Introduction: In this article, Jane Hampton Cook writes about an example of press freedom in early America, involving George Washington and James Rivington. Jane is a presidential historian and author of ten books, including her new book Resilience on Parade: Short Stories of Suffragists & Women’s Battle for the Vote. She is the author of Stories of Faith and Courage from the Revolutionary War. She was the first female White House webmaster (2001-03). Her works can be found at Janecook.com.
Because GenealogyBank’s Historical Newspaper Archives date back centuries, we can discover the origin stories of a bedrock American principle: freedom of the press. One such story involves America’s first president and a newspaper publisher loyal to the British Crown.

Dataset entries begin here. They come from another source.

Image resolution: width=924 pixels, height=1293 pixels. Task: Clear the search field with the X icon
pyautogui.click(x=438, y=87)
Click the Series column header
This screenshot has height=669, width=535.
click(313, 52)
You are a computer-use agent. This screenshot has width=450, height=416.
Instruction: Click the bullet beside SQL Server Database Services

James Rivington printed Rivington’s New-York Gazetteer. When a mob threatened him in 1775, he published an impassioned plea for freedom of the press:
“Last Thursday was hung up by some of the lower class of inhabitants, at New Brunswick [New Jersey], an effigy representing the person of Mr. Rivington, the printer at New York, merely for acting consistent with his profession as a free printer.”
Rivington described the perpetrators as “the very dregs of the city,” who were “flushed with the inebriating draughts, not of the juice of the Vine, but of New England Rum.”
He also printed a drawing depicting his face and body hanging in a tree. Defending his beliefs, he asserted “that his press has been open to publications from ALL PARTIES; and he defies his enemies to produce an instance to the contrary.”
He was correct. Rivington had published articles from both Patriots and Loyalists. In England he had grown up hearing “LIBERTY OF THE PRESS represented as the great security of freedom,” and had heard similar sentiments in the American colonies.
Rivington then unleashed his venomous opinion that the mob sought to:
“…establish a most cruel tyranny, and the printer thinks that some very recent transactions will convince the good people of this city of the difference between being governed by a few factious individuals, and the GOOD OLD LAWS AND CONSTITUTION, under which we have so long been a happy people.”
But his plea wasn’t enough. After the mob burned his press, he fled to England in 1776. Rivington returned in 1777 with newfound confidence as King George III’s official publisher of the Royal Gazette in New York, which was controlled by the British military.
He then became a partisan publisher of negative stories about George Washington. On 25 August 1781, Rivington published false news that the French had withdrawn all of their support of America, which led Washington and the French Commander to flee from their “menacing” position in New York. Articles like this led many Patriot newspaper editors to despise Rivington.
In reality Washington and his French allies headed to Virginia, where they beat the British at the Battle of Yorktown, the American Revolution’s final battle.
Something really curious, however, took place. After the peace treaty in 1783, the British military evacuated New York. Did Rivington go with them? No. Not only did he stay, but Rivington also received special protection from Washington.
Spooner’s Vermont Journal and other newspapers published articles about this curious situation:
“It is reported as an undoubted fact, that Mr. James Rivington, Printer at New York, was, as soon as our troops entered the city, protected in person and property, by a guard, and that he will be allowed to reside in the country, for reasons best known to the great men at [the] helm.”
Many Patriot newspaper editors were furious because Rivington’s “Royal Gazette has been notorious only for falsehood and the most abominable lies.”
Why did Washington protect Rivington? Evidence later revealed that Rivington gave the Royal Navy’s signal book to one of Washington’s spies in August 1781. In other words, Rivington secretly aided Washington while printing false things about him in his newspaper.
Perhaps Washington’s protection was also a statement that he also valued freedom of the press and could move past negative stories. He wanted Rivington to be able to make a living in the United States as a publisher.
How did Rivington respond? He changed the name of his newspaper. Gone was the Royal Gazette. Replacing it was Rivington’s New-York Gazette and Universal Advertiser. Rivington’s story shows the origin of freedom of the press in both practice and principle.